María, que ha estado pensativa durante el último cruce de palabras, con la mirada perdida en sus propias reflexiones, reacciona de pronto, como si despertase.
– El avión se cayó-dice girando apenas la cabeza, hasta mirar a Ginés y Amparo con el rabillo del ojo-se cayó en el momento del apagón. Y cuando llegó a tierra… ya no había nadie…
– Eso es lo que vamos a intentar averiguar-dice Ginés-. También pudieron matarse todos y luego ir desapareciendo poco a poco.
– Entonces… al menos habría sangre, o manchas…

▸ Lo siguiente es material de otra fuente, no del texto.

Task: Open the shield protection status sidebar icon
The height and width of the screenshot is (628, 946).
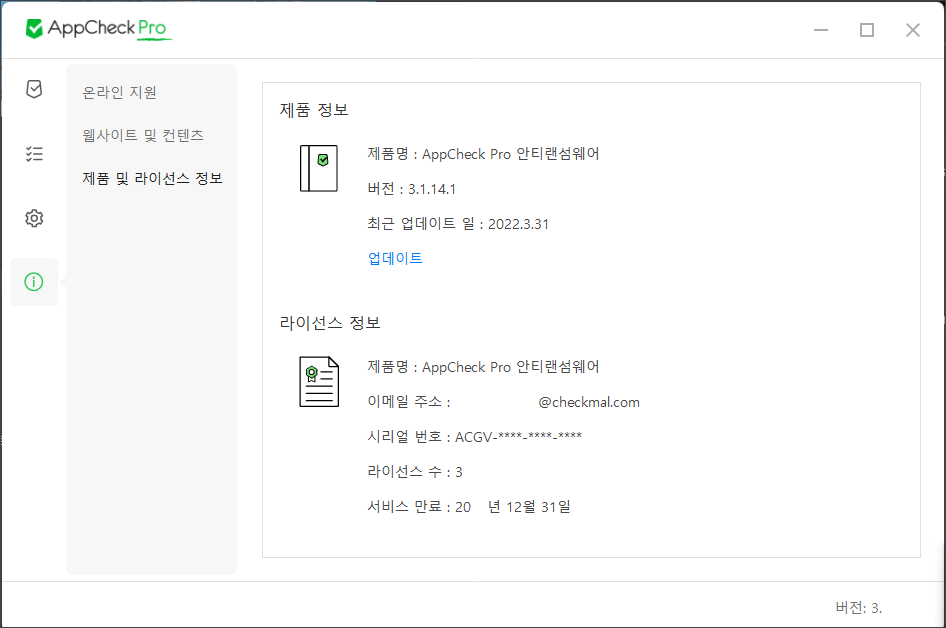Action: pyautogui.click(x=34, y=90)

– No sabemos… no sabemos si la sangre, o cualquier cosa que pertenezca… que esté en contacto… todo parece indicar que la gente… los casos que hemos visto… también desaparecía la ropa. Recuerda: no había ningún bañador en el fondo de la piscina…

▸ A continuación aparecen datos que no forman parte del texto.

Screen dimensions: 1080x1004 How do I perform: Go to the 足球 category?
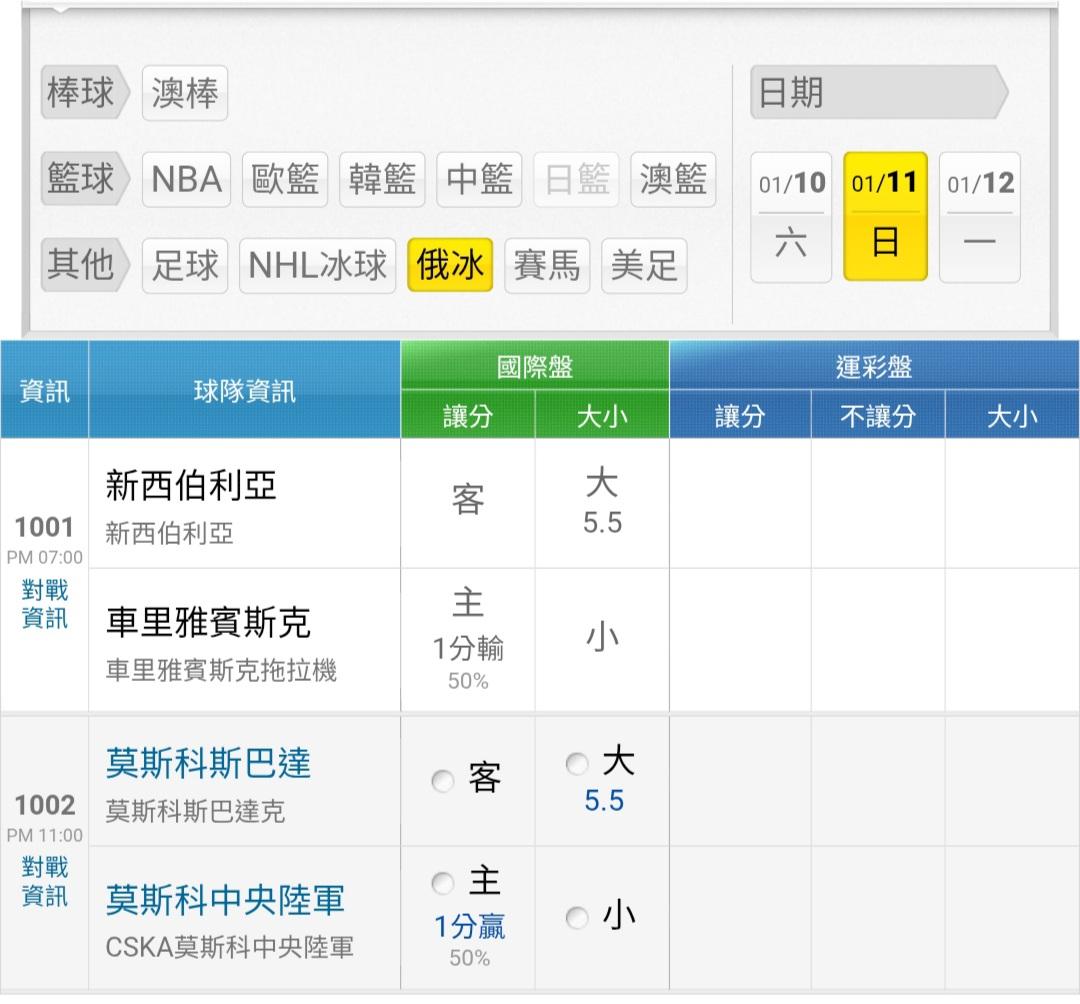click(x=185, y=265)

Un prolongado silencio sigue a las palabras de Ginés, un silencio que rompe él mismo con una explosión de rabia espontánea, sincera.
– ¡No sabemos nada, joder! -dice, crispando momentáneamente el rostro y los puños.
»Vayamos… vayamos a mirar-añade unos segundos después un poco más calmado-, a lo mejor… ¡Yo qué sé! A lo mejor sí que hay algún cadáver…
Ginés echa a andar ladera abajo, y María le sigue poniéndose inmediatamente a su estela, dejando que sea él quien abra camino. Amparo también arranca para no quedarse atrás. Se ha retrasado unos metros, y sus primeros pasos son cortitos y apresurados, vagamente serviles, vagamente perrunos. Pero la expresión de su rostro desmiente la docilidad de sus movimientos: es una expresión escéptica y despectiva, resabiada; la expresión de quien deja que los niños se ilusionen con una pueril esperanza, de quien espera que sea la realidad la que acabe desengañándolos, brutal y definitivamente.
Una hora después el sol gravita ya sobre el horizonte, bañando las montañas con una luz melosa, que primero fue dorada y ahora empieza a adquirir un tono anaranjado y frío, apagado. La carretera, que atraviesa una zona boscosa, discurre la mayor parte del tiempo en sombra. El sol raramente llega al asfalto, y cuando lo hace es en forma de violento contraluz, de rayos sesgados que proyectan las sombras de los tres ciclistas, estirándolas grotescamente hasta desdibujarlas en el asfalto, a veinte o treinta metros de distancia. Cuando pedalean para vencer una pendiente, todavía van acalorados, pero en las bajadas disfrutan ya de un frescor, fruto de la simple velocidad, que hasta el momento no habían conocido.
Ahora llanean por una amplia curva, rodeados del silencio y el verde oscuro, en sombra, de los pinos. Sólo en las copas de los árboles el sol se deja ver todavía, como si hubieran sido pintados con un color naranja aguado y traslúcido. María habla de pronto. Da la impresión de que reanuda una conversación interrumpida hace rato, o que vuelve con una idea única y obsesiva, que ha repetido ya varias veces con anterioridad.
– Todos. Todos desaparecieron en el primer momento, en el momento del apagón. Andamos buscando como locos, como tontos, y aquí no queda ni Dios…
Parece que la conversación se va a acabar ahí, en ese breve monólogo. Pero al final, después de unos segundos de silencio, Ginés le da la réplica, sin demasiado entusiasmo, como si rebatir los argumentos de su compañera fuera una obligación tan tediosa, tan necesaria, como el pedalear.